My concern is not cladistics. It’s with the idea that the lack of sharp boundaries is supposed to undermine the idea of the “realness” of some group. I am not objecting to the biological system of classification (I’d be happy to agree the clade fish is real), I am arguing for the idea of some sort of physical realness to methods of categorization even despite it having to involve some degree of arbitrariness at the boundaries. No, not at the fundamental level. At the fundamental level everything is just quantum fields or whatever, but things don’t have to be real at the fundamental level to be real, or to matter to us, or to have real-world consequences we have to deal with and can’t just pretend isn’t of any value or consequence and we just have to convince ourselves is some sort of illusion of our perception.
You argued at length by drawing from an analogy using colors that color groups aren’t real, because they can in principle blend into each other over infinitely many gradations. That is the reason you stated for why color groups aren’t real. And so the decision of where one group begins and another ends would have to be totally arbitrary. The idea seems to be that if there is not sharp dividing line in principle then the group isn’t real.
But I do think some groups are real, even if there is no actual sharp dividing line between them. At the very least there is something physically real about the phenomenon in question that lends itself to a more intuitive categorization. How things in reality are colored, for example, seems to lend itself to some sort of categorization: As I argued before, many objects in our surroundings are relatively uniformly colored, and while colors are part of some huge space of possible colors that don’t have obvious or clear boundaries, rarely do we find real things that are perfectly uniformly colored all possible colors in equal amounts.
The world is in many cases such that while there isn’t a perfectly sharp boundary between things (areas in light and areas in shade), there is a relatively narrow transition zone where one part shifts gradually into another but much larger area in relatively uniform illumination or shade. In such cases the distribution of light lends itself in an intuitive sense to categorization. This part A is “in shade” provided by the trunk of that tree, that part B is not, and the transition zone C between them occupies a much smaller area.
The exact dividing line is an arbitrary decision to a degree, but I think any reasonable person would have to admit it would not make sense to put the dividing line right in the middle of the letters A or B, and while the exact spot you pick for a dividing line is arbitrary to a degree, it would be “natural” to put it somewhere in C (which could be even more narrow).
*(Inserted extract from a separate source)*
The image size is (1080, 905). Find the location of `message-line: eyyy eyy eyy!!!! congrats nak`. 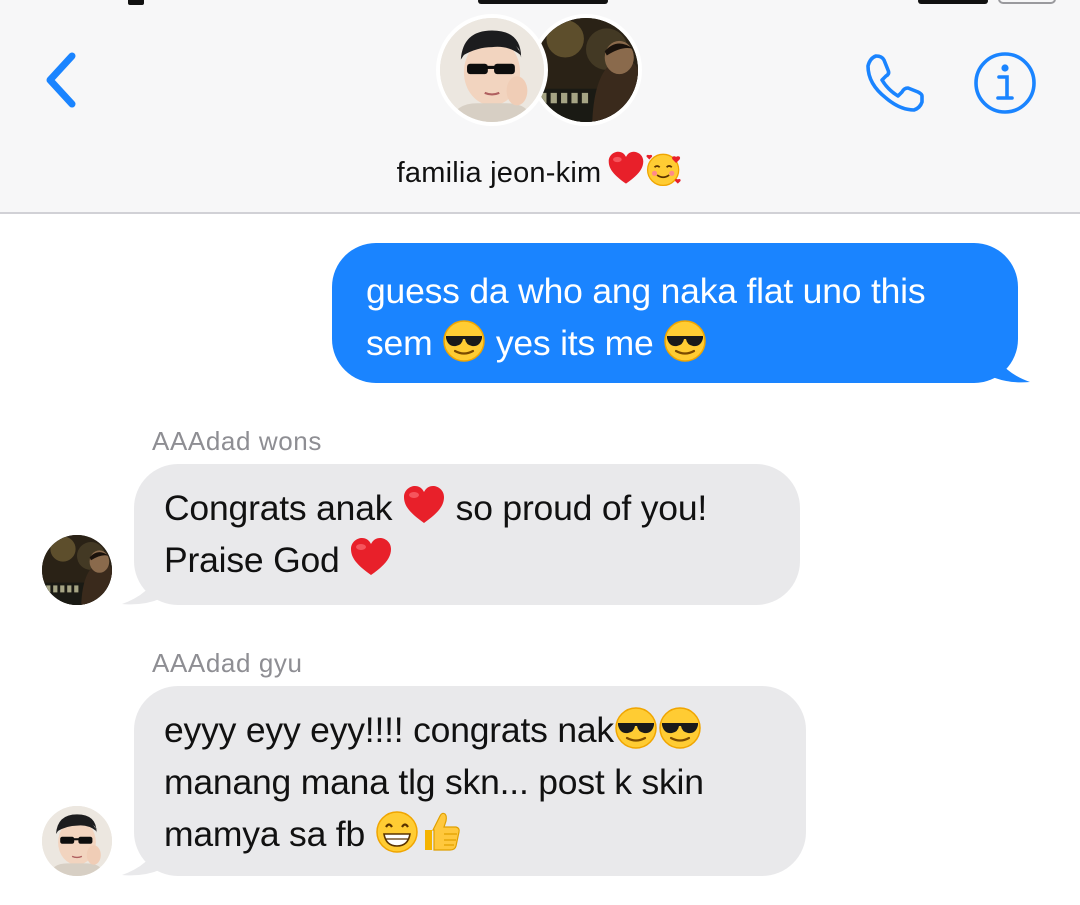

message-line: eyyy eyy eyy!!!! congrats nak is located at coordinates (470, 730).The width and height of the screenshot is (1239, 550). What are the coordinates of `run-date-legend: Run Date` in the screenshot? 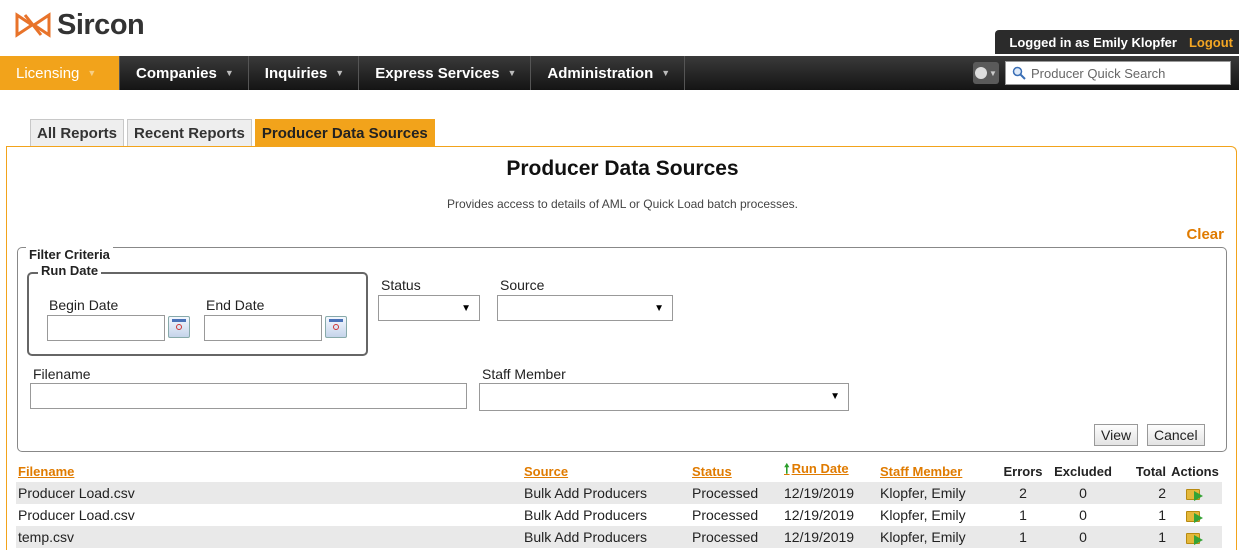 It's located at (70, 270).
In other instances the natural world is much more blurry, and the areas in more uniform illumination are much smaller and the transition zones much broader. In some instances there seems to only be these areas where no obvious boundary is discernible. The shadow on the left of B has a much more blurry edge. Presumably one could have endless arguments about where to draw the line there, and reasonable people have lots of space for disagreement. So not everything lends itself obviously and intuitively to categorization. And it comes in degrees. Some things are totally ambiguous, some are less so, and some are such that essentially everyone who isn’t mentally ill can agree on the distinctions.
So if we return to the case of fish, we can see that even here there is some sense of arbitrariness involved. Even here we have to decide on how far back that clade should go, and we do that by picking characters shared among some collection of organisms and not shared by others. And we can know that this apparent dividing line of characters is a product of fossilization and extinction. That there was, once upon a time, organisms in existence that would have blurred out that dividing line between ancestor and descendant. Hence just like with colors, organisms exist on some conceivably infinite spectrum of anatomical traits that usually doesn’t exist in reality. Nevertheless, despite this arbitrariness of where exactly the clade fish first began, we nevertheless do have the distribution of characters in extant and fossil organisms that we do(in a way similar to how things in our surroundings are colored), and this distribution lends itself to categorization. So the clade fish is real. At least real enough that we can reliably identify it’s members and non-members.
And I think we can say similar things about the categories male and female. Going back to the shadow analogy, I think many more people fall into the A and B parts than into C, and while the distinction would ultimately have to be arbitrary, I think that for purposes where having such categories becomes important (for matters of law, policy, health care and what have you), we’re going to have to decide where to put that line. And just flat out denying that those categories refers to something real isn’t a reasonable alternative.